Material for this exercise START

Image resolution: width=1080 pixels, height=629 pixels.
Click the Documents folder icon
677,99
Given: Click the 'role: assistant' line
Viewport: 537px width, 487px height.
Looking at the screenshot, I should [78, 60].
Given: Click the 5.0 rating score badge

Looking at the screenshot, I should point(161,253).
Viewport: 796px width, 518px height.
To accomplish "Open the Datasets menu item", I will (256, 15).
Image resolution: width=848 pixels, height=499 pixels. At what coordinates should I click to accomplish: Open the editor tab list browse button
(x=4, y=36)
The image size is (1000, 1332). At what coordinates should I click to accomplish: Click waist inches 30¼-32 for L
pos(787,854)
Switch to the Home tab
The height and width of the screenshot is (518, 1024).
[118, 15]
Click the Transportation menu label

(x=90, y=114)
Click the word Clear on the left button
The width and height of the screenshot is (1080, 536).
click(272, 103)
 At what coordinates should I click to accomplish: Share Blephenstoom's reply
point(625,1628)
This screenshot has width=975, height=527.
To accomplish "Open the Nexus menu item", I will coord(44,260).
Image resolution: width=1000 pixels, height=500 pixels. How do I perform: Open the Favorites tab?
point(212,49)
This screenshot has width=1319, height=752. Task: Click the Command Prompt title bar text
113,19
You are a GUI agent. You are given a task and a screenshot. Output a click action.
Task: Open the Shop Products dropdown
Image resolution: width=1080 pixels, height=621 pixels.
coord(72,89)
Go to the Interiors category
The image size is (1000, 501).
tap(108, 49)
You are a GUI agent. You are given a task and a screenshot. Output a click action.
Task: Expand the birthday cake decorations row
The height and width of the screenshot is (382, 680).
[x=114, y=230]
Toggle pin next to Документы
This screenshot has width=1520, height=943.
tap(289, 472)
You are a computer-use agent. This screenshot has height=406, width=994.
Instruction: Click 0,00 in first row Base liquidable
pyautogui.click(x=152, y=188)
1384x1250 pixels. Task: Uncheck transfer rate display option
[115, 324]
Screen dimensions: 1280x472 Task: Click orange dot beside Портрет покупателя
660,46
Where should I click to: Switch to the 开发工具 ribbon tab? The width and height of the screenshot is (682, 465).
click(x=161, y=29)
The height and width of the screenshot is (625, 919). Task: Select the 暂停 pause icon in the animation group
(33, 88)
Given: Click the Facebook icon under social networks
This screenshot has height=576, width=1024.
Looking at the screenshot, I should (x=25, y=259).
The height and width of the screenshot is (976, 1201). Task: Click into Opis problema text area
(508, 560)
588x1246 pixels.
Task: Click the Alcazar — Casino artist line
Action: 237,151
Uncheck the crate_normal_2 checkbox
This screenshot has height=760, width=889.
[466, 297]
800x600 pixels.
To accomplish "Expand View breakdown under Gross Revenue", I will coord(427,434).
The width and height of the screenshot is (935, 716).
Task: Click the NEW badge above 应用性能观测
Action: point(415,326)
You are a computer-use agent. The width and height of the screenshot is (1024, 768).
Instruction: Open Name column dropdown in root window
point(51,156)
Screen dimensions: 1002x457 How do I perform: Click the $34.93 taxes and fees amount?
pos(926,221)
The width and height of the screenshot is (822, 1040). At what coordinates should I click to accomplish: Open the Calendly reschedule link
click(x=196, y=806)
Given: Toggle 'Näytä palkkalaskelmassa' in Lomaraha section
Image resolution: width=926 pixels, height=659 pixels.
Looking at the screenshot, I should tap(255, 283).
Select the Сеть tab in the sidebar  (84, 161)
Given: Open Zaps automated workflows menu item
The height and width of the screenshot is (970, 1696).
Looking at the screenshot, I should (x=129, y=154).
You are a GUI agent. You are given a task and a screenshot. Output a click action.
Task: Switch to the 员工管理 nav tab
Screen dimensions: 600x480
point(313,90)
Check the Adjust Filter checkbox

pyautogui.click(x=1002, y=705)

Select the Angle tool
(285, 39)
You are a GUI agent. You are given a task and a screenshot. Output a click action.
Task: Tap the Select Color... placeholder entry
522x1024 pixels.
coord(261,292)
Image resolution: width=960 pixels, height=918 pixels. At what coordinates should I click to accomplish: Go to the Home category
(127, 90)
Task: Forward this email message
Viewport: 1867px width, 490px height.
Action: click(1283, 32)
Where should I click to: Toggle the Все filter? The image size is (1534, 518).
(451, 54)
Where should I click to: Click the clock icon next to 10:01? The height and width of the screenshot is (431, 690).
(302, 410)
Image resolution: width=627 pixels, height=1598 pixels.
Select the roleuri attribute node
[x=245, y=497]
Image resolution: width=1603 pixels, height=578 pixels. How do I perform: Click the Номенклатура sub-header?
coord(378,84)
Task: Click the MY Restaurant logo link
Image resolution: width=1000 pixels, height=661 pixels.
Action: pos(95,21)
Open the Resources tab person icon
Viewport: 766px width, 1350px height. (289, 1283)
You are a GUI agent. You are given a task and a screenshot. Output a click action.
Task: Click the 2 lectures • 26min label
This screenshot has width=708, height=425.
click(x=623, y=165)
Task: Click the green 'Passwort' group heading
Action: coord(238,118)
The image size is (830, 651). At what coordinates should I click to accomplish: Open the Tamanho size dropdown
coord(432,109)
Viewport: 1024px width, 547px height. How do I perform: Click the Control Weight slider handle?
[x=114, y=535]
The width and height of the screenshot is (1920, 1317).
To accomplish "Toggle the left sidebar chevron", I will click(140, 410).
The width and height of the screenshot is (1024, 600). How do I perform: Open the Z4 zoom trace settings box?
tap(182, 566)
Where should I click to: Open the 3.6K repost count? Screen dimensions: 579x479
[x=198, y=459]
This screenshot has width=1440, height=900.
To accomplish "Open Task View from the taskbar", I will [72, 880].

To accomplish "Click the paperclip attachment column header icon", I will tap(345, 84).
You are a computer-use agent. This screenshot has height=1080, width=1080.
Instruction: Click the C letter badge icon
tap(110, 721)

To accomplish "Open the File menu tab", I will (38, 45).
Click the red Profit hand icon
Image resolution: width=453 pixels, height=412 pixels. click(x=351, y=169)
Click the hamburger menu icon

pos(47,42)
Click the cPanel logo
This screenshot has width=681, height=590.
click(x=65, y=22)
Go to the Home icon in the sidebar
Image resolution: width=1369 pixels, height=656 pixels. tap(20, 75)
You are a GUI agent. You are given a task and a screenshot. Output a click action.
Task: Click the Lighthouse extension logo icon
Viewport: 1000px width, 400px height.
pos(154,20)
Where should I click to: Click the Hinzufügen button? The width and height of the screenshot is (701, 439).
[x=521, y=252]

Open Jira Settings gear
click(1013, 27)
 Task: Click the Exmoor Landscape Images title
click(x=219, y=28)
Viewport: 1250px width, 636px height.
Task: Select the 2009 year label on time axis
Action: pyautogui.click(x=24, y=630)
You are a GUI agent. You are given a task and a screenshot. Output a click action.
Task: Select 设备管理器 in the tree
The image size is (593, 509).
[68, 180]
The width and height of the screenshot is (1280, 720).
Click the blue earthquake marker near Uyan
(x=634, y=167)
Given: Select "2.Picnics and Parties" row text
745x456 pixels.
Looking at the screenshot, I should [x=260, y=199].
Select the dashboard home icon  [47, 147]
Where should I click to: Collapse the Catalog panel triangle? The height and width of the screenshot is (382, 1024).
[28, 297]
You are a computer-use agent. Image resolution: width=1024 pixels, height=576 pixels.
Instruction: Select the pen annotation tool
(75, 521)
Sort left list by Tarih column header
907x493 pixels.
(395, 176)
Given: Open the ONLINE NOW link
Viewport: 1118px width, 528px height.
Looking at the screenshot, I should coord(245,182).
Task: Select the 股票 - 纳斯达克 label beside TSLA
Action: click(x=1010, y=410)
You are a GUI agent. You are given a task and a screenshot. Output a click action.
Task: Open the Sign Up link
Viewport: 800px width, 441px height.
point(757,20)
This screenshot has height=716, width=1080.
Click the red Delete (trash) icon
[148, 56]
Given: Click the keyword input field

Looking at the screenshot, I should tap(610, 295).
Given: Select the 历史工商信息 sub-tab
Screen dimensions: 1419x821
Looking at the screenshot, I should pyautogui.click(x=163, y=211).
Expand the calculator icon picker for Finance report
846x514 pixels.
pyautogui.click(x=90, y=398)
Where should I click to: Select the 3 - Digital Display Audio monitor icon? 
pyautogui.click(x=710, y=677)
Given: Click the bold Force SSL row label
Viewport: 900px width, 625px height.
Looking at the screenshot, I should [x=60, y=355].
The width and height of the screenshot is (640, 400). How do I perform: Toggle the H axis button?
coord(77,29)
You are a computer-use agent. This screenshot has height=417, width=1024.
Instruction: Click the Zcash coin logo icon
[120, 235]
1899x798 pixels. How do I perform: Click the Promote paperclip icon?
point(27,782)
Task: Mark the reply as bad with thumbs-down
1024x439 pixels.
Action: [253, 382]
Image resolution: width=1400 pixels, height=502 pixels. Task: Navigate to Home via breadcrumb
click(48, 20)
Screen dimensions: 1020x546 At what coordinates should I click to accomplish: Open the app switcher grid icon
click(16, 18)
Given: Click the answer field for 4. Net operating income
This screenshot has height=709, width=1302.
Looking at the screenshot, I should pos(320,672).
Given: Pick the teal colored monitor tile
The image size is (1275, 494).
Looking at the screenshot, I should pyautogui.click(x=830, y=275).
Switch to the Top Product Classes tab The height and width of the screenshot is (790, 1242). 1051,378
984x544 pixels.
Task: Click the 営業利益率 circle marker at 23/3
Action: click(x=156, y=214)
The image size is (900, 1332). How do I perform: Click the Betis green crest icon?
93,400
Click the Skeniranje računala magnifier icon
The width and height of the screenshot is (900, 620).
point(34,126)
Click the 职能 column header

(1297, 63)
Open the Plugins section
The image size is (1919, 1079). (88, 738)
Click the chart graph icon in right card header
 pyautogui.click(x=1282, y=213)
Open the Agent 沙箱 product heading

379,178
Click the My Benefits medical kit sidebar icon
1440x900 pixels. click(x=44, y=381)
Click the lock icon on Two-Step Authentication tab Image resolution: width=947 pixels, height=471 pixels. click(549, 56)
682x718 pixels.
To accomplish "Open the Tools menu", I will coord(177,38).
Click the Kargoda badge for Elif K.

Material for this exercise END

- Required work
Search the records above for "item". Copy each line where it is found.

- Reply to the task
To accomplish "Open the Datasets menu item", I will (256, 15).
To accomplish "Open the Nexus menu item", I will coord(44,260).
Given: Open Zaps automated workflows menu item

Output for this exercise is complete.